Run me to Earth by Paul Yoon is an important story to be told about what happened during the Vietnam War in Laos. The author’s note in the beginning of the book gives the actual history during this time with important facts. From 1964 to 1973 there were over 580,000 bombs that went off in Laos. Over 30% of those bombs failed to explode making the country extremely dangerous to navigate. The story starts in 1969, in Laos, during this time. It is about three lost orphans who are roaming the land not knowing where to go that would be safe. They must avoid the bombs that did not detonate to stay alive, an almost impossible feat. Noi and Prany are brother and sister and their friend is Alisak. They end up in a bombed out hospital helping Dr. Vang heal the patients who were hurt during the bombings. They become couriers on motorbikes, dodging and mapping out the bombs that did not explode. They also navigate the roads looking for food and supplies to bring back to the hospital to help heal the wounded. Each section is about each of them. The story continues after the war and ends in 2019 in Spain. For me the story began very disjointedly and I felt like the author was rambling. Then there were parts that I absolutely loved and I was riveted to the pages wanting to find out what happened next. Then again I would feel the rambling. I am not really sure how some of the characters connected. I will definitely try another novel by Yoon, because I did find parts of his writing beautiful and compelling. There was just something lacking in the story line for me. Again thank you Paul Yoon for writing about this important time in history and thank you to NetGalley and Simon and Schuster for an ARC of this book in exchange for an honest review.
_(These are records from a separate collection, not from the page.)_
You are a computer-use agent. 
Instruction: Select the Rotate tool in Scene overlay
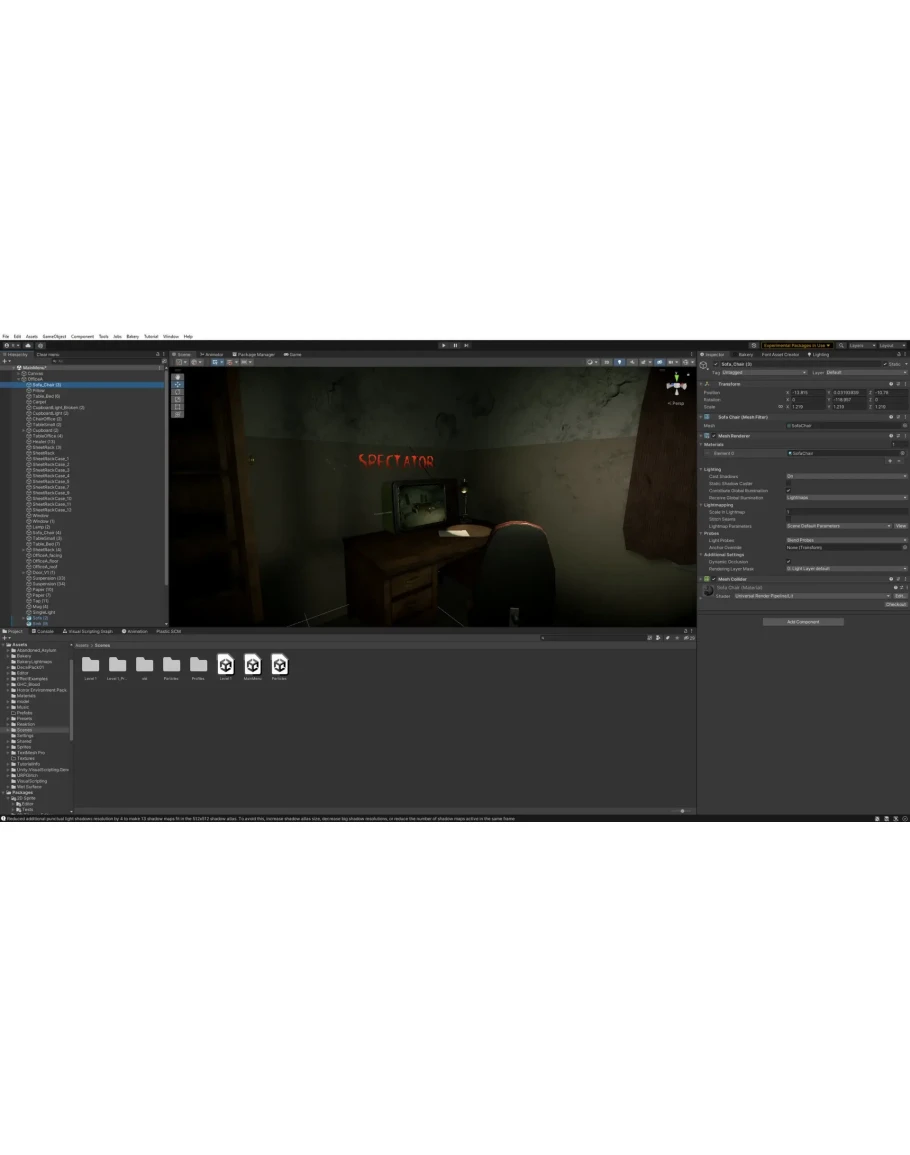[178, 392]
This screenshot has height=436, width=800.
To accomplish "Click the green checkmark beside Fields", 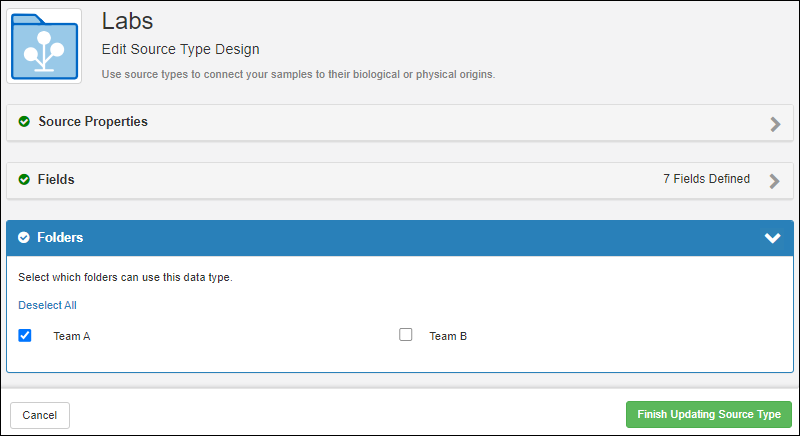I will coord(24,180).
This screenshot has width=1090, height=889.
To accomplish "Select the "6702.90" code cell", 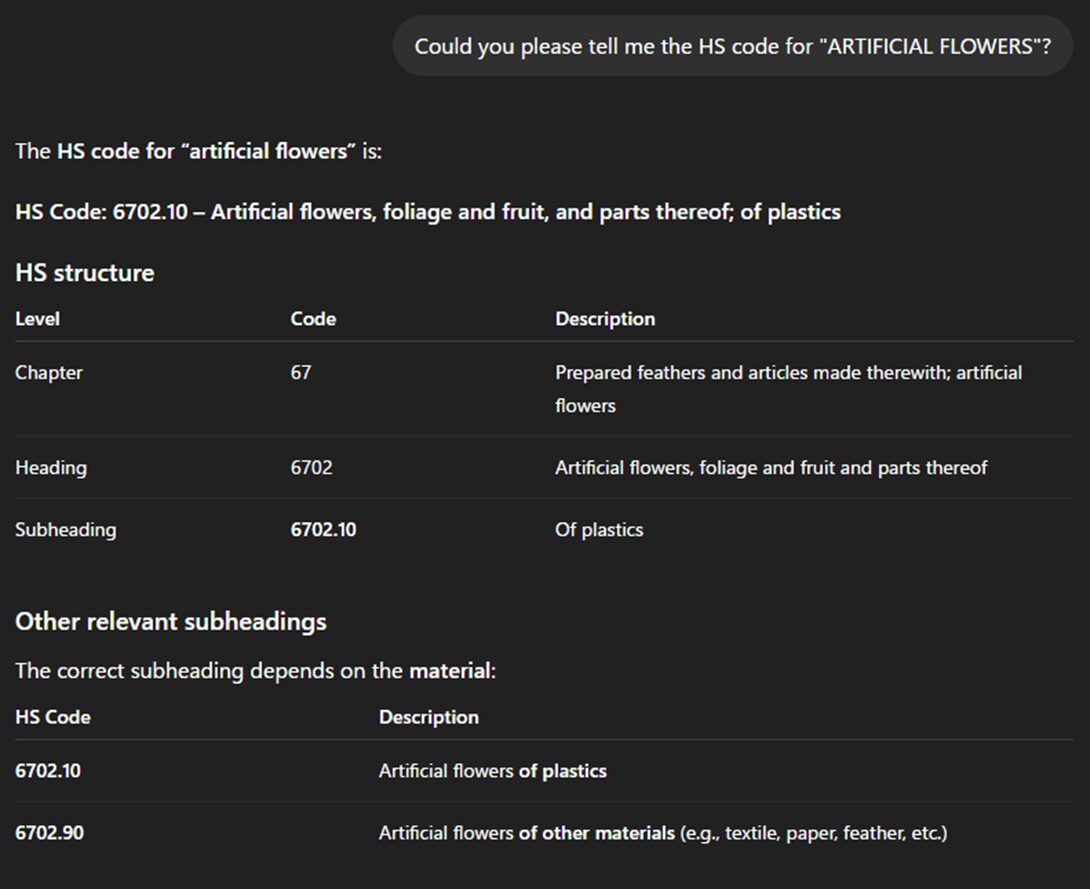I will (50, 832).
This was a very intense, heartbreaking, yet beautiful book.
The struggle of three teenage orphans to survive in Laos, beginning in 1969.
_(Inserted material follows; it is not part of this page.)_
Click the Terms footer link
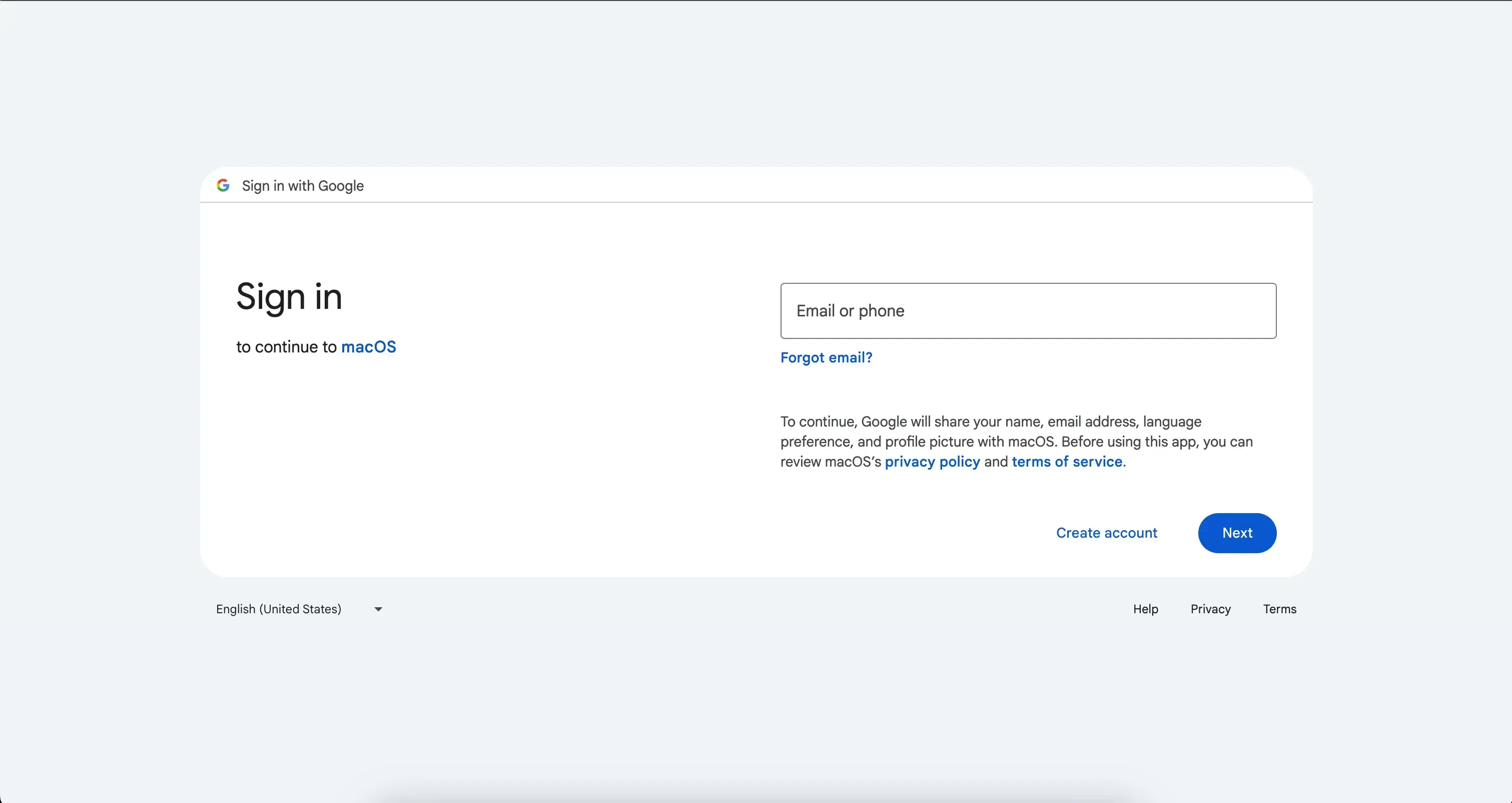The height and width of the screenshot is (803, 1512). point(1279,609)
Tons of bombs were being dropped and many of them never detonated..a state of constant danger.
The three of them, Alisak, Prany and his sister Nori, friends and neighbors from the same neighborhood are left to care for each other and they end up at a bombed out hospital were there is the drunk doctor Vang who tries to look out for them. They learn to care for patients and make runs for hospital supplies on motorcycles.
Time comes to clear out everyone... helicopters arrive and these people get separated during the process, horrific things happen to some..the years go by, different paths taken during these times of war.
The story as a whole spans decades as we see what happened to these characters.
I knew nothing about Laos during the Vietnam War. I was made aware of much!
Fantastic author!
Thank you to Netgalley, Simon & Schuster for the ARC
Viet Nam, during the war in 1969, three teens that had grown up together help out in a field hospital by picking up patients, supplies and labeling mine fields. I really wanted to like this novel but by 30% in I still could not follow the rambling story nor did I feel like I knew the characters at all. I kept thinking it would get better/easier but it did not. Thanks anyway, for the early read.